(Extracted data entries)
* Begin *

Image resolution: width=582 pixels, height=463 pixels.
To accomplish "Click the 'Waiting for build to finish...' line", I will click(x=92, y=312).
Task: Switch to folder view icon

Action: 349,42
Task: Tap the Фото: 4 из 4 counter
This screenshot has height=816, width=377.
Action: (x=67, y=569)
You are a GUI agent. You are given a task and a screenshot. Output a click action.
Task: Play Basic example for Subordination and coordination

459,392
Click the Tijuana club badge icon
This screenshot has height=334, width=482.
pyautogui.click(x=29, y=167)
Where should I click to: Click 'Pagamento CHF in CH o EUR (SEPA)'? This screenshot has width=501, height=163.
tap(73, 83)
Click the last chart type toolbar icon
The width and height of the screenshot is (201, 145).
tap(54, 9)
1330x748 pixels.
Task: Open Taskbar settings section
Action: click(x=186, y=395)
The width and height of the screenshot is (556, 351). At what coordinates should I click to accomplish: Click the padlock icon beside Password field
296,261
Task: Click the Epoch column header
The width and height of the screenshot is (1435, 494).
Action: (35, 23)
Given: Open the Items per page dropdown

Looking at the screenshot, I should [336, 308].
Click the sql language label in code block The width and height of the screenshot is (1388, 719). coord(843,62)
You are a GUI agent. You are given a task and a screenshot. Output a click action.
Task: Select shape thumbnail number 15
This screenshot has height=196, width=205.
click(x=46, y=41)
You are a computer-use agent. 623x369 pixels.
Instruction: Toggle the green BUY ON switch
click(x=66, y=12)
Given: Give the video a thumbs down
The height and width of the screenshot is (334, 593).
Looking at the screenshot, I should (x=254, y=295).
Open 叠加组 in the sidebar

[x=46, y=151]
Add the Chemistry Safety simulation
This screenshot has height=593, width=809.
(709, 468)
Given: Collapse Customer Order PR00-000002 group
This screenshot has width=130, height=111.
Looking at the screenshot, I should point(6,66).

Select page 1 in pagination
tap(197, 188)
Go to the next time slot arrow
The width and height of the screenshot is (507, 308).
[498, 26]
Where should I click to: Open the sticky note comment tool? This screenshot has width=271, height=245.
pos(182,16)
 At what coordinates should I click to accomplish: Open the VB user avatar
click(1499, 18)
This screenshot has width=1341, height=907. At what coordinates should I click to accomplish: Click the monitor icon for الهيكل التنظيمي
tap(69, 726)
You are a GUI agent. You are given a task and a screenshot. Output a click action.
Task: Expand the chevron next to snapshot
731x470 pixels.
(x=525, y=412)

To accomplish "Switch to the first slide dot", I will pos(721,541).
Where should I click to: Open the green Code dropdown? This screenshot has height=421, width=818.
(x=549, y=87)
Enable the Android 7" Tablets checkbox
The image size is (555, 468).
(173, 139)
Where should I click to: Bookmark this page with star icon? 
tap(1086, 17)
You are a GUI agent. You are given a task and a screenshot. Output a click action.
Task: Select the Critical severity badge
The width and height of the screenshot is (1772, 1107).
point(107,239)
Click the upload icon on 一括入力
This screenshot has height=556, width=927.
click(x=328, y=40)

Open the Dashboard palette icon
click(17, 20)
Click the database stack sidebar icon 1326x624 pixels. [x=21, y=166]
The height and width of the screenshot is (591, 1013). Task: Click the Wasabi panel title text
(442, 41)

* End *

TASK REQUIREMENTS: Rewrite every line of the data above as a numbered list, dropping the blank lines.

RESULT:
1. Image resolution: width=582 pixels, height=463 pixels.
2. To accomplish "Click the 'Waiting for build to finish...' line", I will click(x=92, y=312).
3. Task: Switch to folder view icon
4. Action: 349,42
5. Task: Tap the Фото: 4 из 4 counter
6. This screenshot has height=816, width=377.
7. Action: (x=67, y=569)
8. You are a GUI agent. You are given a task and a screenshot. Output a click action.
9. Task: Play Basic example for Subordination and coordination
10. 459,392
11. Click the Tijuana club badge icon
12. This screenshot has height=334, width=482.
13. pyautogui.click(x=29, y=167)
14. Where should I click to: Click 'Pagamento CHF in CH o EUR (SEPA)'? This screenshot has width=501, height=163.
15. tap(73, 83)
16. Click the last chart type toolbar icon
17. The width and height of the screenshot is (201, 145).
18. tap(54, 9)
19. 1330x748 pixels.
20. Task: Open Taskbar settings section
21. Action: click(x=186, y=395)
22. The width and height of the screenshot is (556, 351). At what coordinates should I click to accomplish: Click the padlock icon beside Password field
23. 296,261
24. Task: Click the Epoch column header
25. The width and height of the screenshot is (1435, 494).
26. Action: (35, 23)
27. Given: Open the Items per page dropdown
28. Looking at the screenshot, I should [336, 308].
29. Click the sql language label in code block The width and height of the screenshot is (1388, 719). coord(843,62)
30. You are a GUI agent. You are given a task and a screenshot. Output a click action.
31. Task: Select shape thumbnail number 15
32. This screenshot has height=196, width=205.
33. click(x=46, y=41)
34. You are a computer-use agent. 623x369 pixels.
35. Instruction: Toggle the green BUY ON switch
36. click(x=66, y=12)
37. Given: Give the video a thumbs down
38. The height and width of the screenshot is (334, 593).
39. Looking at the screenshot, I should (x=254, y=295).
40. Open 叠加组 in the sidebar
41. [x=46, y=151]
42. Add the Chemistry Safety simulation
43. This screenshot has height=593, width=809.
44. (709, 468)
45. Given: Collapse Customer Order PR00-000002 group
46. This screenshot has width=130, height=111.
47. Looking at the screenshot, I should point(6,66).
48. Select page 1 in pagination
49. tap(197, 188)
50. Go to the next time slot arrow
51. The width and height of the screenshot is (507, 308).
52. [498, 26]
53. Where should I click to: Open the sticky note comment tool? This screenshot has width=271, height=245.
54. pos(182,16)
55.  At what coordinates should I click to accomplish: Open the VB user avatar
56. click(1499, 18)
57. This screenshot has width=1341, height=907. At what coordinates should I click to accomplish: Click the monitor icon for الهيكل التنظيمي
58. tap(69, 726)
59. You are a GUI agent. You are given a task and a screenshot. Output a click action.
60. Task: Expand the chevron next to snapshot
61. 731x470 pixels.
62. (x=525, y=412)
63. To accomplish "Switch to the first slide dot", I will pos(721,541).
64. Where should I click to: Open the green Code dropdown? This screenshot has height=421, width=818.
65. (x=549, y=87)
66. Enable the Android 7" Tablets checkbox
67. The image size is (555, 468).
68. (173, 139)
69. Where should I click to: Bookmark this page with star icon? 
70. tap(1086, 17)
71. You are a GUI agent. You are given a task and a screenshot. Output a click action.
72. Task: Select the Critical severity badge
73. The width and height of the screenshot is (1772, 1107).
74. point(107,239)
75. Click the upload icon on 一括入力
76. This screenshot has height=556, width=927.
77. click(x=328, y=40)
78. Open the Dashboard palette icon
79. click(17, 20)
80. Click the database stack sidebar icon 1326x624 pixels. [x=21, y=166]
81. The height and width of the screenshot is (591, 1013). Task: Click the Wasabi panel title text
82. (442, 41)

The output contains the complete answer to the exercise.